Look through the listing below and report every line that contains "toolbar".

[Opening Working data section]

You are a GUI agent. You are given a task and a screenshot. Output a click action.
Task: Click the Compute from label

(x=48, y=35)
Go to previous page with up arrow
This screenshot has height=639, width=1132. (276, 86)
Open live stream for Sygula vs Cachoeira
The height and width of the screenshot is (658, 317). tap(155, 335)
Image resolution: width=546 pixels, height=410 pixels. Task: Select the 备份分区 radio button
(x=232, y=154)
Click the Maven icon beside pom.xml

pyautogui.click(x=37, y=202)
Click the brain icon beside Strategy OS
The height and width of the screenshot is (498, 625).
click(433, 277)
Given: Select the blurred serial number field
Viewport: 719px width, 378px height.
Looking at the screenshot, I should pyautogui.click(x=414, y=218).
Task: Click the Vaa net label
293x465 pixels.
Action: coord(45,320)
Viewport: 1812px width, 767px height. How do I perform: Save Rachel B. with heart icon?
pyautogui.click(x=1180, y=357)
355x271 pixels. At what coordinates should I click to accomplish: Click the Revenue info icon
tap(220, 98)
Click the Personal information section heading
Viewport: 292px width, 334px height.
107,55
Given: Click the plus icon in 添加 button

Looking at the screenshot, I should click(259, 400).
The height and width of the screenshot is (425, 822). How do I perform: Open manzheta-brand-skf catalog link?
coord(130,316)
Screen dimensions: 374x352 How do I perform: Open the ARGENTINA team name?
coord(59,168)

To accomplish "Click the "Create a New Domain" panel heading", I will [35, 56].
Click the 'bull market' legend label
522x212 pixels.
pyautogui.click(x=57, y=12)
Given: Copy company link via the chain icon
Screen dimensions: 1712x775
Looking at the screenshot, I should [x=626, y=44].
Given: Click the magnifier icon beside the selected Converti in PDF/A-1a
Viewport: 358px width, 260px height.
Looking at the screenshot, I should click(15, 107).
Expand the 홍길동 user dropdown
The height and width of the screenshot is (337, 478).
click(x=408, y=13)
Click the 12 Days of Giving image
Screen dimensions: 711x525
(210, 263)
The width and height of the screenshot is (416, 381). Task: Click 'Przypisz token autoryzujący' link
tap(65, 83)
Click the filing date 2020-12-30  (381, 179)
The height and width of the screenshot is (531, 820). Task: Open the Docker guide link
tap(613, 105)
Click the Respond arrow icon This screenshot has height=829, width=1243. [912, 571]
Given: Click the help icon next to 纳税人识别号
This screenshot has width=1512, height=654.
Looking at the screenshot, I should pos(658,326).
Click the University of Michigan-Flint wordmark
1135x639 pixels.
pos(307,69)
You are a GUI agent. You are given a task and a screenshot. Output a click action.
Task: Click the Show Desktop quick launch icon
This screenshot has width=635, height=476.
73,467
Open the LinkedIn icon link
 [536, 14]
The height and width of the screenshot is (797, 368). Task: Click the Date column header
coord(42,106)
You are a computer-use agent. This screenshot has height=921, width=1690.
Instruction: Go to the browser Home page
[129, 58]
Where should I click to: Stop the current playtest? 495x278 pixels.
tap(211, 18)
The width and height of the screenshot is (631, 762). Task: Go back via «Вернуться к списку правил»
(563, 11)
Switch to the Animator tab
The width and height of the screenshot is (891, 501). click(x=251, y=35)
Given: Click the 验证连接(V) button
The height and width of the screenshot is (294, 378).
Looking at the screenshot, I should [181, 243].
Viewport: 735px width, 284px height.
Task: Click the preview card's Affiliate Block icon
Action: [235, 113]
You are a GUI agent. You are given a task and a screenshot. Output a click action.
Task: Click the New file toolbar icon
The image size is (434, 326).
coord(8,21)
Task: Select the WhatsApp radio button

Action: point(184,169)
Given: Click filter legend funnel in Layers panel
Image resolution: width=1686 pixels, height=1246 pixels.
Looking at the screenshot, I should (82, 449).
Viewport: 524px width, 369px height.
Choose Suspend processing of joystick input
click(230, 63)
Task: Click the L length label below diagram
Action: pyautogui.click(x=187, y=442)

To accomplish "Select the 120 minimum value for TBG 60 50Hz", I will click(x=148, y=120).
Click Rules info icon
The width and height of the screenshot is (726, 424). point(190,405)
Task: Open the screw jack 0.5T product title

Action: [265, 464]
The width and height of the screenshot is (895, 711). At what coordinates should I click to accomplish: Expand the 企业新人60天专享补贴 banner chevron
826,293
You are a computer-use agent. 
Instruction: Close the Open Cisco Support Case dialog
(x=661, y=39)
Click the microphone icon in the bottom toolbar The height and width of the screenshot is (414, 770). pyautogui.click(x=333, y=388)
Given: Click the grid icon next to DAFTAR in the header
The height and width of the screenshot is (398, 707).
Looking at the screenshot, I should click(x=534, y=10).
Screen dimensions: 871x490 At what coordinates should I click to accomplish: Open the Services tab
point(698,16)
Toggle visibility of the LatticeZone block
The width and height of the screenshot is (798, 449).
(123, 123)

[Closing Working data section]

(Completed exercise)
Task: Click the New file toolbar icon
Click the microphone icon in the bottom toolbar The height and width of the screenshot is (414, 770). pyautogui.click(x=333, y=388)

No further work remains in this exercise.